TASK DIRECTIONS:
An identical copy of the records below is the expected result.

Source records:

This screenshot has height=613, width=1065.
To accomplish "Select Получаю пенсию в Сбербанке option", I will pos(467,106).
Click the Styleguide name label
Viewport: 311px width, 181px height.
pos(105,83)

RESULT FOR THIS EXERCISE:
This screenshot has height=613, width=1065.
To accomplish "Select Получаю пенсию в Сбербанке option", I will pos(467,106).
Click the Styleguide name label
Viewport: 311px width, 181px height.
pos(105,83)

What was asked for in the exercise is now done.